What we prove (and what we don’t)

✅ Defensible claims

ClaimMechanism
We know which agent version ranRegistry hash + provenance
We know what it was allowed to doACC policy
We know what it actually didDCT ledger (allow + deny)
We know what memory it accessedGAM with provenance
Agents can’t access each other’s dataisolated workspaces + permissions
Audit trail is tamper-evidenthash-chained ledger verification

❌ Claims we explicitly avoid

  • “We prove internal reasoning.” (not observable)
  • “Deterministic inference.” (not true across providers)
  • “We cryptographically prove upstream provider accepted token X.” (requires provider cooperation)

Lessons learned (the hard way)

1) Don’t proxy OAuth/subscription inference traffic

We tried. It broke. It’s too easy to subtly change request shape and trigger failures.

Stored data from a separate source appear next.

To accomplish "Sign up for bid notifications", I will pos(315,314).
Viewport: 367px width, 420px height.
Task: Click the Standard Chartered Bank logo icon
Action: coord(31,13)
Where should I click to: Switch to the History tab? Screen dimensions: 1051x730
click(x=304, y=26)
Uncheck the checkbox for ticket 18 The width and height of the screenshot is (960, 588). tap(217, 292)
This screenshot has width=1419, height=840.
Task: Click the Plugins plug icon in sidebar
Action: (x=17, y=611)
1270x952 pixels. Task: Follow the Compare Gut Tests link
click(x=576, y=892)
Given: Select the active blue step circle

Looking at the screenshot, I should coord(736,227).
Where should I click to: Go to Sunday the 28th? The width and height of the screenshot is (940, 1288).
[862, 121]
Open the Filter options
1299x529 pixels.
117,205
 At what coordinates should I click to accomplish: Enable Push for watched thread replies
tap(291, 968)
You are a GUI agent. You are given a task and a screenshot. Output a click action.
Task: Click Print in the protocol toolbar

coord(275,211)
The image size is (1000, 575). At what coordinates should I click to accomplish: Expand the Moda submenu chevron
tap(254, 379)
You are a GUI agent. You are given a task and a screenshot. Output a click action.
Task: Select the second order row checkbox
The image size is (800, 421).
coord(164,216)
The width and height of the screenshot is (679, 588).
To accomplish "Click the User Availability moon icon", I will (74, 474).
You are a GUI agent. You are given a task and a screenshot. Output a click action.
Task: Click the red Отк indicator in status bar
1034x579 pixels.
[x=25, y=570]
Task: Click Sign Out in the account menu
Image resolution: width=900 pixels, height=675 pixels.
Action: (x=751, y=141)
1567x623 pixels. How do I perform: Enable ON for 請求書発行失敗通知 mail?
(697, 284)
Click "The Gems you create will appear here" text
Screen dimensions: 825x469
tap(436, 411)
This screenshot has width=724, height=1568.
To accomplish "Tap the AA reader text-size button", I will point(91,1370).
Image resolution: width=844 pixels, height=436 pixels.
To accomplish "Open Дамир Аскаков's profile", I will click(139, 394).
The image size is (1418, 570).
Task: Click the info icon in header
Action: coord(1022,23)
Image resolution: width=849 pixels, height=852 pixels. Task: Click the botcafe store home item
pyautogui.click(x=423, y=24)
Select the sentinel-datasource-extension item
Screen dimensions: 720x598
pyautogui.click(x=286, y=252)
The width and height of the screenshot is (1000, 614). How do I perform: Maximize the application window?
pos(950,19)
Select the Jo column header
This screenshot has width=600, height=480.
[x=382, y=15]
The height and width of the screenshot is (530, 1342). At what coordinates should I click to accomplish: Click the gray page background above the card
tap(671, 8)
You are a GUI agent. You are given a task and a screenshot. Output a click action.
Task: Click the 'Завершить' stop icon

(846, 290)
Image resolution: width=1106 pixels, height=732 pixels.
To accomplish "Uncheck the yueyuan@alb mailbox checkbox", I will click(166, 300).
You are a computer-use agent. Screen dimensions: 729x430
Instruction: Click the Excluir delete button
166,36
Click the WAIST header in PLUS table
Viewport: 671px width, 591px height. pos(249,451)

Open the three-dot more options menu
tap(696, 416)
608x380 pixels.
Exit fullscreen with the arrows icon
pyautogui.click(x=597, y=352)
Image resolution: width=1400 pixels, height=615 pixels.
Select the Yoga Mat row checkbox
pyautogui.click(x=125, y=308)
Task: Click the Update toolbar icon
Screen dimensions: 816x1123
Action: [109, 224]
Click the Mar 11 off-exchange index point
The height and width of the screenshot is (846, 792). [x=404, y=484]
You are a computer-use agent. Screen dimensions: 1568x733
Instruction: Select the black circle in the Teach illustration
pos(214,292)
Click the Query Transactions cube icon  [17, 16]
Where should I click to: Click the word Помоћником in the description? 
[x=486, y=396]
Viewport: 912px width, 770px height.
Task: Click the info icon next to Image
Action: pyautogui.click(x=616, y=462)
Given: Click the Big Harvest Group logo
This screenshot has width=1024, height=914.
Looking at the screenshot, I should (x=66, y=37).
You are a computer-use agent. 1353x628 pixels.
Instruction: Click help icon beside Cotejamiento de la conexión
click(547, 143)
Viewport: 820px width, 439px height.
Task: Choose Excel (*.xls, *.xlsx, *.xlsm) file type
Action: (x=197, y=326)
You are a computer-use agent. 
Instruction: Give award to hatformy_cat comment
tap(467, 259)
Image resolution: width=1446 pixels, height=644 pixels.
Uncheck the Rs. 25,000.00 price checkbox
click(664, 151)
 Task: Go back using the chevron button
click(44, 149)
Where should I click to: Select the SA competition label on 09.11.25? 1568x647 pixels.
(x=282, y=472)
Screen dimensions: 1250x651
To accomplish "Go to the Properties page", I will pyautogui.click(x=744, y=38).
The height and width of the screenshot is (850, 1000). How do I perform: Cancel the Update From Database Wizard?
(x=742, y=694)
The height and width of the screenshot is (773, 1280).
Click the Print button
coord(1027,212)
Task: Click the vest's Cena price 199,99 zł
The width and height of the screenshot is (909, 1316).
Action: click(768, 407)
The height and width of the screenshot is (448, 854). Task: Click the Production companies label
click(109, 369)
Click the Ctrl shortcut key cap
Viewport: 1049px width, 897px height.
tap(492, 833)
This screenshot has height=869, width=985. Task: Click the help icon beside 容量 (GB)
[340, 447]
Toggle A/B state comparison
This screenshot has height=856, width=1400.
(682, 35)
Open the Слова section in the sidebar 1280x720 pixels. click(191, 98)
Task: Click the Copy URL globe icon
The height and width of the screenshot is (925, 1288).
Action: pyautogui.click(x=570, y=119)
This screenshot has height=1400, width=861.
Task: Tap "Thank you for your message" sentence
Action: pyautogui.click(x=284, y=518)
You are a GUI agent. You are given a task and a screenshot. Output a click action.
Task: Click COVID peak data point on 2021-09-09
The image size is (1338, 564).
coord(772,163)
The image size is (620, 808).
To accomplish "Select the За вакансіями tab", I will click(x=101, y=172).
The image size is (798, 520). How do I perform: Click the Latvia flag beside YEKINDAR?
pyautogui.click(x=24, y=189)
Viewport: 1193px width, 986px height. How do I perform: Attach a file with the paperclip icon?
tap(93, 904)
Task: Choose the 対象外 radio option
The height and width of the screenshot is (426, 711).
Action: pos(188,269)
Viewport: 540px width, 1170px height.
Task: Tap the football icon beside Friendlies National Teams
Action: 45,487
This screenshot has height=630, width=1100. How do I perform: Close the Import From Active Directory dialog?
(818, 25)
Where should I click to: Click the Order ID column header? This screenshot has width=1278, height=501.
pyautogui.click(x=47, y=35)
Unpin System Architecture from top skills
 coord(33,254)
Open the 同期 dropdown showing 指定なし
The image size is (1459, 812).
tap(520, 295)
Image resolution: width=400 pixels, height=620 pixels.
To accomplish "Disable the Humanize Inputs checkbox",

2) Silent fallbacks hide failure

We had a fallback that made the system seem healthy while burning credits. Lesson: fail loud during PoC.

3) Never test provisioning on production first

We learned this by breaking workspace resolution with an agents.list[] mutation. Rule: staging → verify → prod.

What’s next

  1. LLM call receipts (no proxy): metadata-only hashes logged inside OpenClaw and appended to DCT
  2. Pre-execution enforcement: deny tool calls before execution (not just audit)
  3. ThreadHQ audit UI: render DCT chain verification + GAM provenance diffs per run
  4. Channel integrations: voice/chat channels become delivery mechanisms for governed agents

Conclusion

Provable agents aren’t magic. They’re architecture.

The key insight is simple:

Govern the operational boundary, not the inference boundary. Prove what went into the agent, what it was allowed to do, what it did, and what it remembered — with tamper evidence.

That’s what we built. That’s what we proved.